14. The apparatus of claim 13, wherein the first feature map comprises edge line features in the depth map.

15. The apparatus according to claim 13 or 14, wherein the number of layers of the convolution layers of the first face feature extraction module is no greater than 4.

16. The apparatus of claim 13, wherein the face detection module further comprises: a face feature concentration layer;

17. The apparatus of claim 16, wherein the facial feature concentration layer is a space-based attention module.

18. The apparatus of claim 13, wherein the parameters of the face detection module are trained via a neural network.

19. The apparatus of claim 18, wherein the face detection module further comprises a center-adjustment convolution layer;

the convolutional layer network is further configured to: carrying out convolution calculation on a sample image to obtain a first sample feature image, wherein the sample image is marked with a face region true value and a face center true value;

the face range convolution layer, the face center convolution layer and the center adjustment convolution layer are used for: respectively carrying out convolution calculation on the first sample feature map to obtain a face region predicted value, a face center predicted value and a face center deviation predicted value;

the face region predicted value, the face center offset predicted value, the face region true value and the face center true value are used for calculating a loss function to obtain parameters of the face detection module.

20. The apparatus of claim 13, wherein the face range convolution layer and the face center convolution layer are two 1 x 1 convolution layers, wherein the face center prediction map is a face center heat map.

21. The apparatus according to claim 13 or 14, wherein the second feature map comprises detail features of a face.

22. The apparatus of claim 21, wherein the second face feature extraction module includes a number of convolutional layers no greater than 4.

23. The apparatus of claim 21, wherein the second feature map includes facial features of a human face.

24. The device according to claim 13 or 14, characterized in that the device is an edge computing device.

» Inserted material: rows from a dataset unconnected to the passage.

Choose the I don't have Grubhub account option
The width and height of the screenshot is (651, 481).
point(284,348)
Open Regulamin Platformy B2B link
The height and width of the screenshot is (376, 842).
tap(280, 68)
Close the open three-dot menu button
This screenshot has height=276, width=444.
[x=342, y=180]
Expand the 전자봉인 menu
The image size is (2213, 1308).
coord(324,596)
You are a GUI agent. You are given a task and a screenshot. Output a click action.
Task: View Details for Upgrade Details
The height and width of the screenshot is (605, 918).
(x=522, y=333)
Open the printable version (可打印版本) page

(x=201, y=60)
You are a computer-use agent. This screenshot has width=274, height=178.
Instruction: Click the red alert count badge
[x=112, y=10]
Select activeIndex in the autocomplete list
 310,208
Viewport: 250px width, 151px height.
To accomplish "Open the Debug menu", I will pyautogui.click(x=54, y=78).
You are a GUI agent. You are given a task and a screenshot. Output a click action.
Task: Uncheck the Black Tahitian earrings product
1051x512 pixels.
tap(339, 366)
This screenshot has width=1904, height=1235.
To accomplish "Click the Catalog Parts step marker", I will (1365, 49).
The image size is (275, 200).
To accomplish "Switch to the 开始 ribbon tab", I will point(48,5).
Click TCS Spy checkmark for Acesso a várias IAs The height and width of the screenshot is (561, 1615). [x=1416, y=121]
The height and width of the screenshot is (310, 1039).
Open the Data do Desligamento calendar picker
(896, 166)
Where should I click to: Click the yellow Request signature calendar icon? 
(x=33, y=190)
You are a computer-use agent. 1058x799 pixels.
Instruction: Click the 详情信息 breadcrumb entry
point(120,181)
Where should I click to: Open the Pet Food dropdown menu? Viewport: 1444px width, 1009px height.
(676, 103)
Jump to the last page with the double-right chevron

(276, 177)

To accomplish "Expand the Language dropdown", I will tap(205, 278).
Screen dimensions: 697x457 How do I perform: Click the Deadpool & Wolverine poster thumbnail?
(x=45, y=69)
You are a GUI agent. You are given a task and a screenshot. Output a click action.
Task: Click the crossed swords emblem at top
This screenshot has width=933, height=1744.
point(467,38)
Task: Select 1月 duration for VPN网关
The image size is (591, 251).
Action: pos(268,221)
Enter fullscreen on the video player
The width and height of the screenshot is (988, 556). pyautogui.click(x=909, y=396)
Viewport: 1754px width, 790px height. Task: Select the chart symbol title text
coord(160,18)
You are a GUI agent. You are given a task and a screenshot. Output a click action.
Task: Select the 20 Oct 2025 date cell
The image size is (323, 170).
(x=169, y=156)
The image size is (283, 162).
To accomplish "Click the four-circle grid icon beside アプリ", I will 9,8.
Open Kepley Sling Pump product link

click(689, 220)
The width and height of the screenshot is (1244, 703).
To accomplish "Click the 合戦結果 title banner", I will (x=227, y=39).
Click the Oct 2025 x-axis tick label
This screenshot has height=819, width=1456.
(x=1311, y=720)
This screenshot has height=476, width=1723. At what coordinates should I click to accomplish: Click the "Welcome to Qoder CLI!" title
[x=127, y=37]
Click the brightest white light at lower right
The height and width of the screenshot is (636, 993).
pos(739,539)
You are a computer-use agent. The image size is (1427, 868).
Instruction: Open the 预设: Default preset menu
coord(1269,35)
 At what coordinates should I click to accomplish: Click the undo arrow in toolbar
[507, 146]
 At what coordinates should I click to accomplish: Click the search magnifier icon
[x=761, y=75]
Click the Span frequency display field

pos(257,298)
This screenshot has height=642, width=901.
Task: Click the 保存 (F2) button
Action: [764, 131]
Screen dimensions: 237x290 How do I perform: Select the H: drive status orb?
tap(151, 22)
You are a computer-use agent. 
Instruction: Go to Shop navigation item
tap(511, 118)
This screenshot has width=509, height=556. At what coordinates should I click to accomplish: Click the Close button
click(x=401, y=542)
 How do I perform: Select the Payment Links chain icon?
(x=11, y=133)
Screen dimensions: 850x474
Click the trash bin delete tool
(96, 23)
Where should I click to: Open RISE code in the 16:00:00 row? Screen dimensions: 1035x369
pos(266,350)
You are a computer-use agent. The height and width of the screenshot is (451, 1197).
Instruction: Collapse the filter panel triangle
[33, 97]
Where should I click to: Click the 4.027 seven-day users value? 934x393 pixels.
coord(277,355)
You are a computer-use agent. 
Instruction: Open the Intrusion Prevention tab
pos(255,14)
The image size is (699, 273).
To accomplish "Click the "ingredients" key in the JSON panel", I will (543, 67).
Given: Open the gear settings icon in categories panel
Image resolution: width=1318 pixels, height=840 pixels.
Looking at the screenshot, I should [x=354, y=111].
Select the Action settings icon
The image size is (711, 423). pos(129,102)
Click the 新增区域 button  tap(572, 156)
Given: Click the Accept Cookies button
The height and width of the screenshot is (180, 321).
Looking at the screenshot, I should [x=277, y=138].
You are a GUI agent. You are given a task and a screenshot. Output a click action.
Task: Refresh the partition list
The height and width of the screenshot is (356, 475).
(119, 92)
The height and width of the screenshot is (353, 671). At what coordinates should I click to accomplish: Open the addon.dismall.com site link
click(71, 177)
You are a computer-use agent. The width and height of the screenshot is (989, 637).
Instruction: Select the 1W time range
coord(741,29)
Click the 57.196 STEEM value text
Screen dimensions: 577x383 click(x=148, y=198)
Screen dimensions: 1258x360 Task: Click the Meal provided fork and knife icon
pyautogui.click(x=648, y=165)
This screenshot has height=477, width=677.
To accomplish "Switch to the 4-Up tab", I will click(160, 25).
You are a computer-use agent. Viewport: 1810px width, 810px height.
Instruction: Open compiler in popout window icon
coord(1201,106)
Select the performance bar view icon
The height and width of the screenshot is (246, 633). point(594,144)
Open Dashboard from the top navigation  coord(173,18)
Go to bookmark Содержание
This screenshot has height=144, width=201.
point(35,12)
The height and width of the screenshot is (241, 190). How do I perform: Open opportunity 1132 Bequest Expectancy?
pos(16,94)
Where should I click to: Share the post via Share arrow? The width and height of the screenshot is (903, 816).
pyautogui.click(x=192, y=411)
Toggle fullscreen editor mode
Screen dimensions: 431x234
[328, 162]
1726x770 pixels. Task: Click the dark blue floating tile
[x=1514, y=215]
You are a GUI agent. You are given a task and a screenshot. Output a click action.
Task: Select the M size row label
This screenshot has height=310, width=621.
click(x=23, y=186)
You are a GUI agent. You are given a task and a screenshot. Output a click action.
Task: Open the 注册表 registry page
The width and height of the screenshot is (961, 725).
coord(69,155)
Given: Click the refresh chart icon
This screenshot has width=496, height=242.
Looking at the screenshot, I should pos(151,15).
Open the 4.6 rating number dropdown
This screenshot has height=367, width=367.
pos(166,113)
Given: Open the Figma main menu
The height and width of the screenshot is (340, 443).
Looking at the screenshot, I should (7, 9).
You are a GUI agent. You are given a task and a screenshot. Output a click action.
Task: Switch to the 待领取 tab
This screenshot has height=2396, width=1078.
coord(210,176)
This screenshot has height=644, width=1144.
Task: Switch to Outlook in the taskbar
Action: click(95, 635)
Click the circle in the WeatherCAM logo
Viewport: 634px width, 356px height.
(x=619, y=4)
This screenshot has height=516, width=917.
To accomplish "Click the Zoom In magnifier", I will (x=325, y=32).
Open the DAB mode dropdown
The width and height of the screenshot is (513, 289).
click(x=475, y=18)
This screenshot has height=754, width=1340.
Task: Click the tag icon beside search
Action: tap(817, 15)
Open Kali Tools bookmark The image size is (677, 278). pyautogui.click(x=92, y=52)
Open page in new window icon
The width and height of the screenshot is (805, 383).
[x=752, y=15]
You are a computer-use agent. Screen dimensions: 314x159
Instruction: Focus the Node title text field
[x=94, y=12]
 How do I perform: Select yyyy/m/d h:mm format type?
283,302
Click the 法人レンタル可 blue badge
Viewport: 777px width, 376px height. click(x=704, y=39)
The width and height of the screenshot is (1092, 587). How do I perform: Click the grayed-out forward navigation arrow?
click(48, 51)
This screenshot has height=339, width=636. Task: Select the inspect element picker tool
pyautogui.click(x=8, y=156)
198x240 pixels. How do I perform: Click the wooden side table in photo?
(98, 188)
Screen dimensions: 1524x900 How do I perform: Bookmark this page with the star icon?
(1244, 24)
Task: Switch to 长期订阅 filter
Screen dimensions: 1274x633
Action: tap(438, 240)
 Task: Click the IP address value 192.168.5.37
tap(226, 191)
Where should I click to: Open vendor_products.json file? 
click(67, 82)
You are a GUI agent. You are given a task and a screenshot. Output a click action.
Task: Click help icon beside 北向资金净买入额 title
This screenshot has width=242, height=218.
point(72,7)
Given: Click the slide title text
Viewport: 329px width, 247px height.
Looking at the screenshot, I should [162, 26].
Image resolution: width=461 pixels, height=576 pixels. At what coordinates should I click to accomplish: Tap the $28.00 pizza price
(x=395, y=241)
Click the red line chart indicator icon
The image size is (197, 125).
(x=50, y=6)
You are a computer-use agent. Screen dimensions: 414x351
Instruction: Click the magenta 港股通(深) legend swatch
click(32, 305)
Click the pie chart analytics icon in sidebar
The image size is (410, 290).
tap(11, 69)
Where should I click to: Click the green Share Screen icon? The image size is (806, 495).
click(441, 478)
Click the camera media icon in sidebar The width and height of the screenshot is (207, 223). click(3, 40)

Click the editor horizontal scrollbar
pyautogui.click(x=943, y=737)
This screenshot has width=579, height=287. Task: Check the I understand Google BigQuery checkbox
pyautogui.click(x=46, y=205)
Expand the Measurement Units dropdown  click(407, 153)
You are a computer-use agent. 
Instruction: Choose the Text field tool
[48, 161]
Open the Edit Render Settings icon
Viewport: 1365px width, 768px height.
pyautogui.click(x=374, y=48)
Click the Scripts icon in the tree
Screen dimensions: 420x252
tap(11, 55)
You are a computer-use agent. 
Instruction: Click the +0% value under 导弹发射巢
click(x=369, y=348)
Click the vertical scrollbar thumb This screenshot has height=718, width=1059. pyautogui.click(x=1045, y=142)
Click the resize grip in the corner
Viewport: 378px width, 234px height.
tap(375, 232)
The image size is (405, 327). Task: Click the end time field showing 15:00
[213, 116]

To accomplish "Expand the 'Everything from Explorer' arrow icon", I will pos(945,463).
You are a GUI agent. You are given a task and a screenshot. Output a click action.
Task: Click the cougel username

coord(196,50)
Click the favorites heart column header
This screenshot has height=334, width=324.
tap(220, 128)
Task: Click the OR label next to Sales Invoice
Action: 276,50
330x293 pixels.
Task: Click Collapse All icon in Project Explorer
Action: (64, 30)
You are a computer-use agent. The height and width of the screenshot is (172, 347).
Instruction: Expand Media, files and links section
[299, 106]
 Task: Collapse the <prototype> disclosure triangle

25. An electronic device, comprising:

a face detection apparatus as claimed in any one of claims 13 to 24.

26. The electronic device of claim 25, wherein the electronic device further comprises:

and the depth map acquisition device.

27. A computer readable storage medium storing program instructions which, when executed by a computer, perform the method of face detection as claimed in any one of claims 1 to 12.

28. A computer program product comprising instructions which, when executed by a computer, cause the computer to perform the method of face detection as claimed in any one of claims 1 to 12.